Top of Records shown

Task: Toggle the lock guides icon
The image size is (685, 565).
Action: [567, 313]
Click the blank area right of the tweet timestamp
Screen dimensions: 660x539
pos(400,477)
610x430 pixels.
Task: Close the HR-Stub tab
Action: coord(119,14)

Bottom of Records shown

Required action => Every entry shown above is to be written out exactly.

Exercise response =>
Task: Toggle the lock guides icon
The image size is (685, 565).
Action: [567, 313]
Click the blank area right of the tweet timestamp
Screen dimensions: 660x539
pos(400,477)
610x430 pixels.
Task: Close the HR-Stub tab
Action: coord(119,14)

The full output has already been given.